We have followed the rapid spread of measles cases around the nation.

The last time we reported, a measles-infected visitor had stopped into Google’s Silicon Valley headquarters and public health officials had to issue appropriate warnings. Now, officials have declareda measles outbreak in Los Angeles County.

Public health officials in Los Angeles have declared a measles outbreak in the county, making it the latest metropolitan area to be hit by the illness and part of a national surge in cases rapidly approaching record numbers.

Five cases of measles are being investigated by the Los Angeles County Department of Public Health. Though vaccination rates are typically high in California, a single case can easily spread — not only to those who are not vaccinated, but also to infants who cannot yet receive immunization and to elderly patients with suppressed immune systems.

The epicenter of potential infections is around two of the area university campuses: UCLA and Cal State L.A. Not only were people potentially exposed to an infected person in public areas, California students of that age-range may not have their vaccinations..

…People who are now in their early 20s are part of what’s known as the “Wakefield generation,” because they were infants in 1998 when British scientist Andrew Wakefield published a now discredited paper claiming that vaccines cause autism. Scared of the side effects of vaccination, many parents chose to opt out.

California implemented one of the country’s strictest immunization laws in 2016 to try to increase vaccination rates, but high school students and young adults who had already finished their schooling when the law took effect were not required to comply. That has left a large pool of young people especially vulnerable to infections, experts say.

“Our eyes are always focused on these elementary schools … but [vaccine refusal] has been going on for a while now, so you have under-vaccinated kids becoming under-vaccinated adults,” said UC Riverside professor Richard M. Carpiano, a medical sociologist who studies vaccine hesitancy. “This is a higher education issue.”

Officials identified these points as those with potential measles exposure, which includes the 2 campuses and LAX.

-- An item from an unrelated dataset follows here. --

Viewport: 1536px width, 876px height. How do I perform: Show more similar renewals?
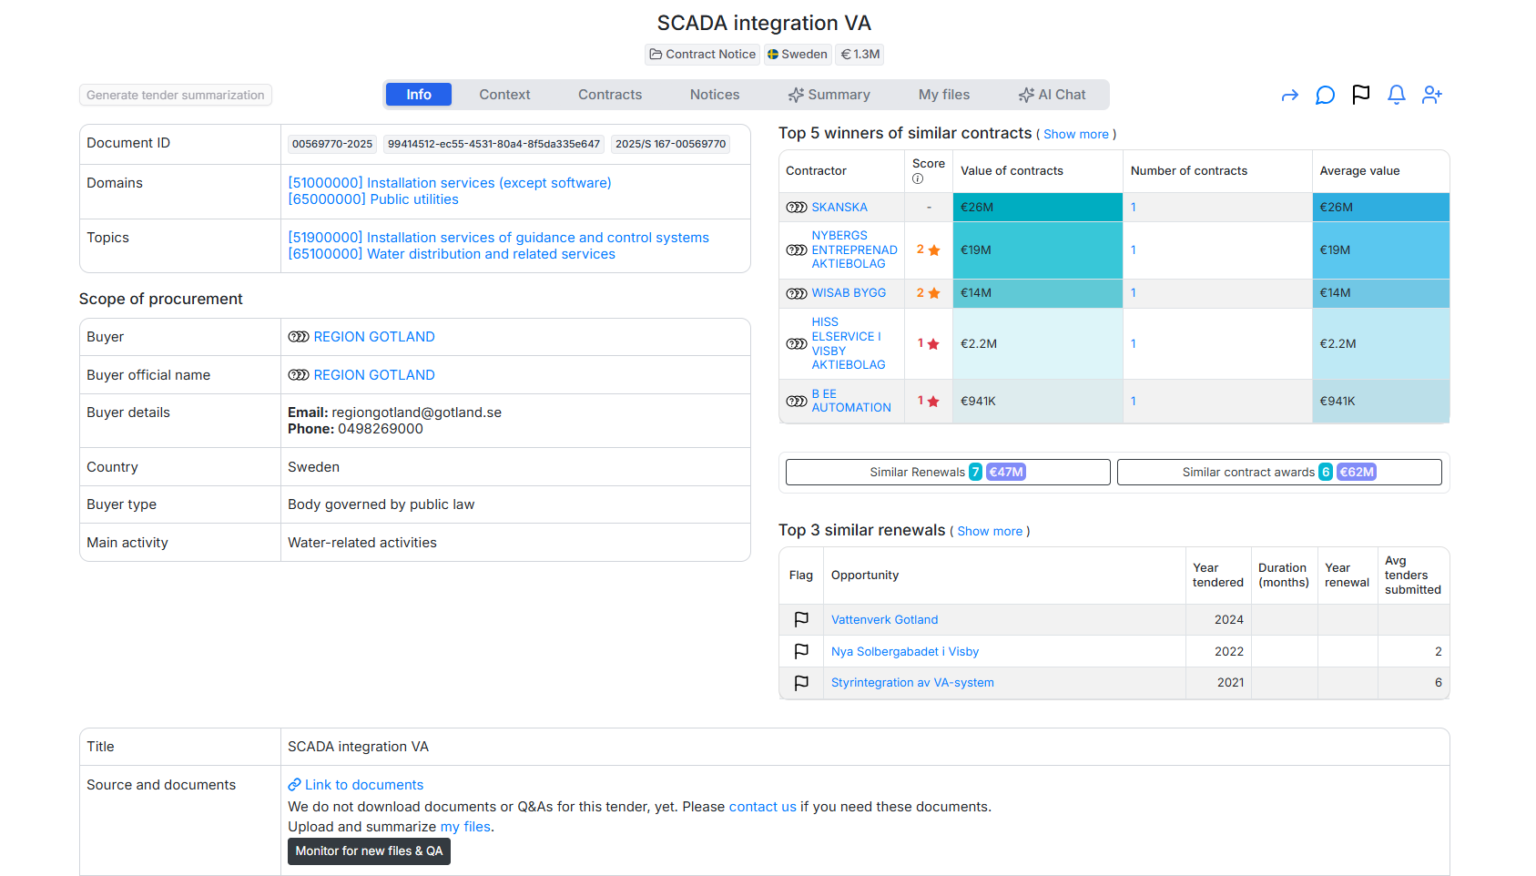pos(990,531)
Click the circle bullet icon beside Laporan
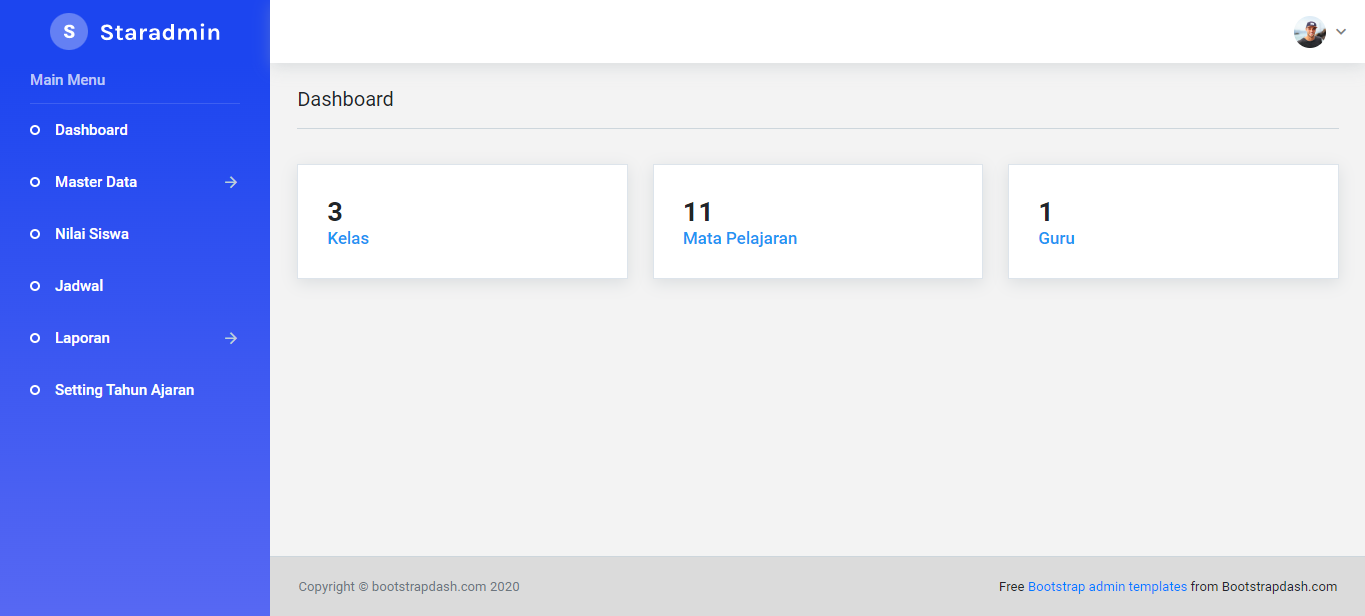This screenshot has height=616, width=1365. 35,338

  • LAX, Tom Bradley International Terminal, Gate 218 on April 1 from 6:30 a.m. to 9 p.m.
  • UCLA’s Franz Hall on April 2, 4,and 9 and Boelter Hall on April 2 and 9 from 10 a.m. to 6 p.m;
  • Cal State Los Angeles’ main library, on April 11 from 11 a.m. to 3 p.m.;
  • El Pollo Loco restaurant, 1939 Verdugo Blvd., La Canada Flintridge, on April 11 from 2 p.m. to 4:30 p.m.; and
  • El Sauz Tacos, 4432 San Fernando Road, Glendale, on April 13 from 1:30 p.m. to 4 p.m.

LA County is offering free vaccinations for uninsured or under-insured individuals at public health clinics.

Measles cases in the United States have now officially surpassed the record that had been previously achieved after the virus was declared eliminated nationwide in 2000.

Overall, there have been 681 measles cases across 22 states this year, according to CNN’s analysis of data from state and local health departments.
Previously, the highest number of reported cases since elimination was 667 in 2014.

The states reporting measles cases are Arizona, California, Colorado, Connecticut, Florida, Georgia, Illinois, Indiana, Iowa, Kentucky, Maryland, Massachusetts, Michigan, Missouri, Nevada, New Hampshire, New Jersey, New York, Oregon, Tennessee, Texas and Washington.

…”I do believe that parents’ concerns about vaccines leads to undervaccination, and most of the cases that we’re seeing are in unvaccinated communities,” Dr. Nancy Messonnier, director of the National Center for Immunization and Respiratory Diseases at the CDC, said in February at a congressional hearing about measles outbreaks.

Nationally, the United States has high measles vaccination coverage. The CDC says 91.5% of US children aged 19 months to 35 months received at least one dose of the measles, mumps and rubella vaccine in 2017, the most recent year available.

“However, there are pockets of people who are vaccine-hesitant,” Messonnier said.